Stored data

:::::

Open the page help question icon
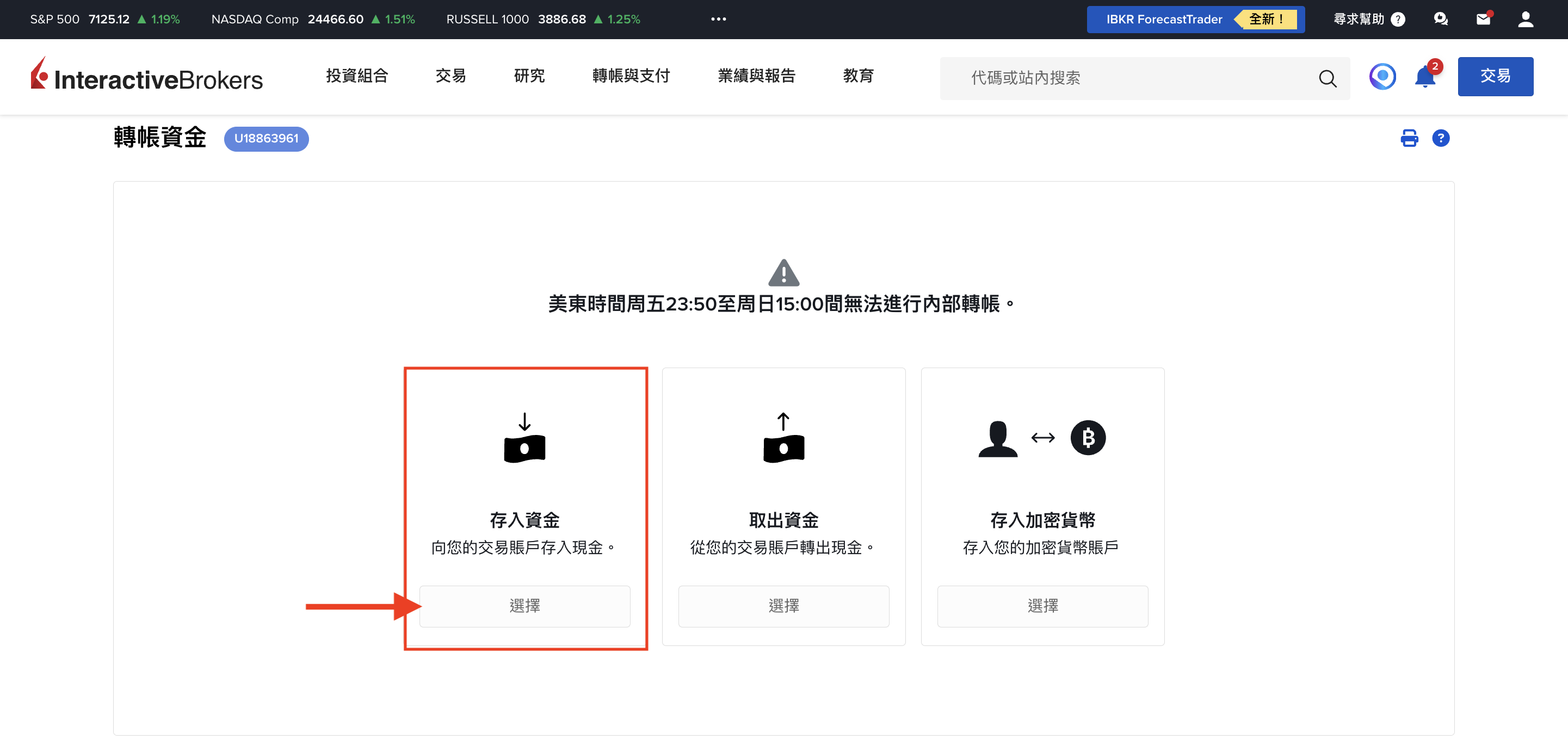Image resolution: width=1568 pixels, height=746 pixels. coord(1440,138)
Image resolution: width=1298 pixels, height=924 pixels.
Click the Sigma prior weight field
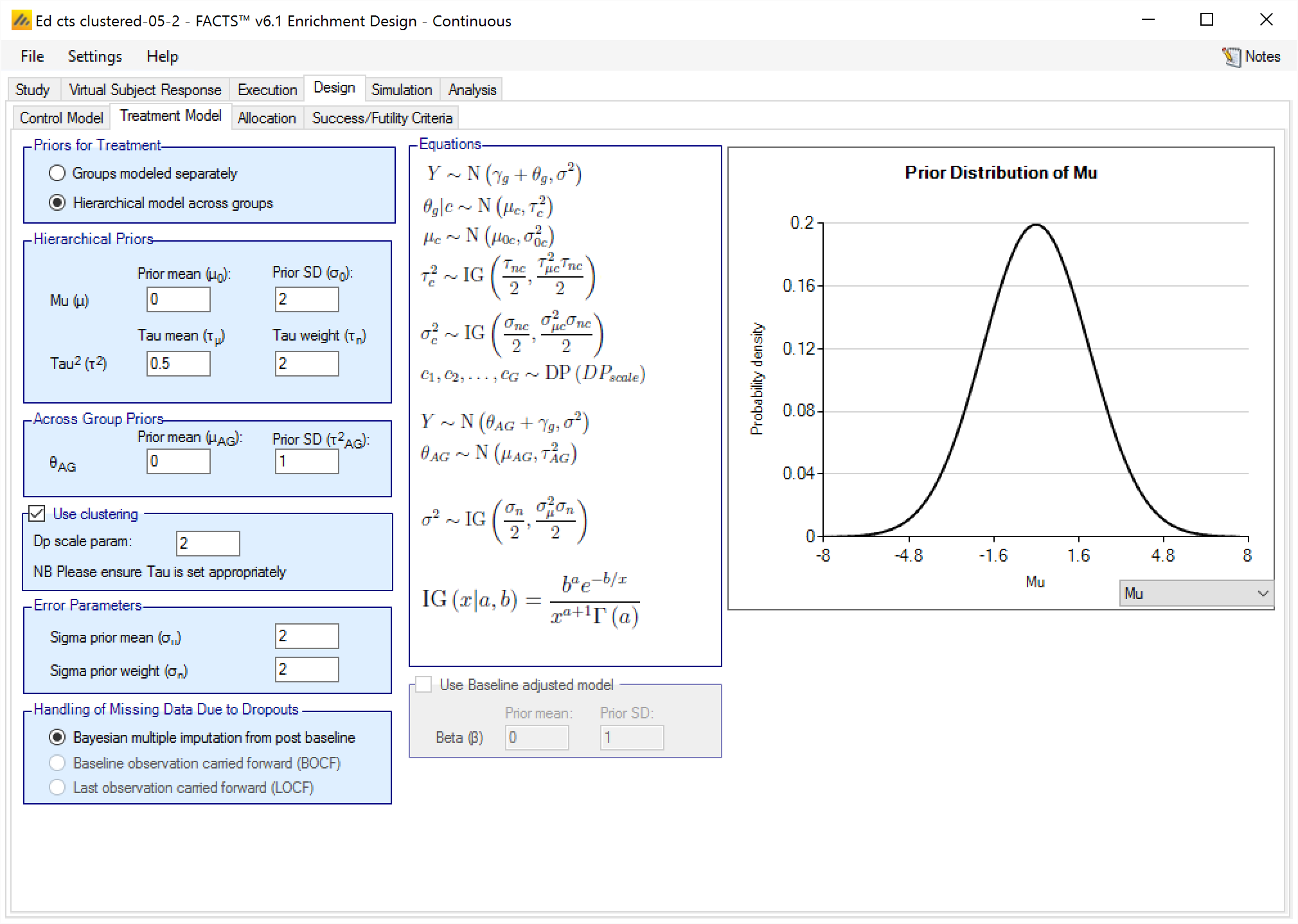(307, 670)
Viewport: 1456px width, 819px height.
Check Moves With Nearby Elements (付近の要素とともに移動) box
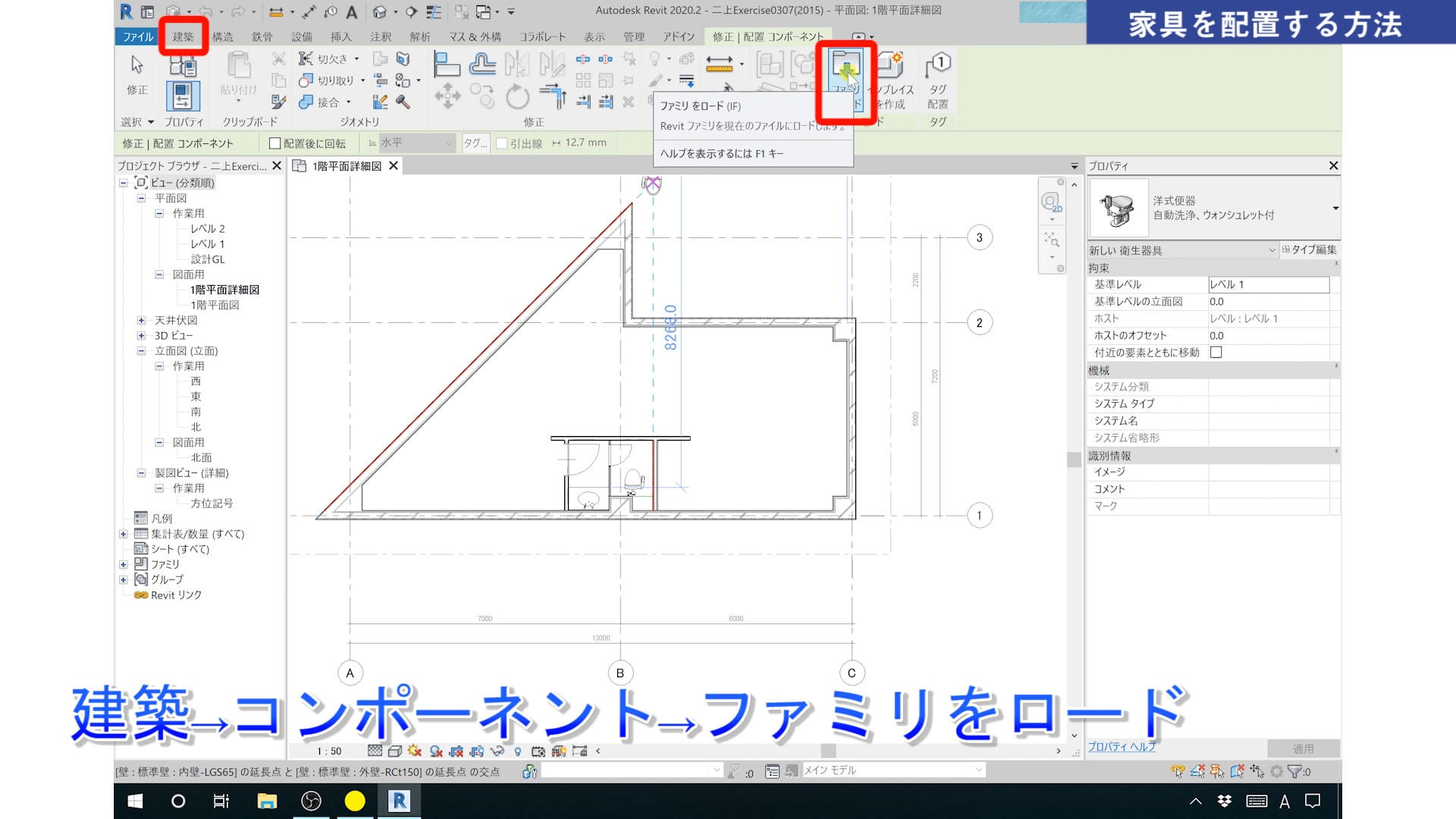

:::::

About this exercise -> Each line above has to be returned exactly. Drop the pictures.

Output of the task ->
Open the page help question icon
Image resolution: width=1568 pixels, height=746 pixels. coord(1440,138)
Image resolution: width=1298 pixels, height=924 pixels.
Click the Sigma prior weight field
(307, 670)
Viewport: 1456px width, 819px height.
Check Moves With Nearby Elements (付近の要素とともに移動) box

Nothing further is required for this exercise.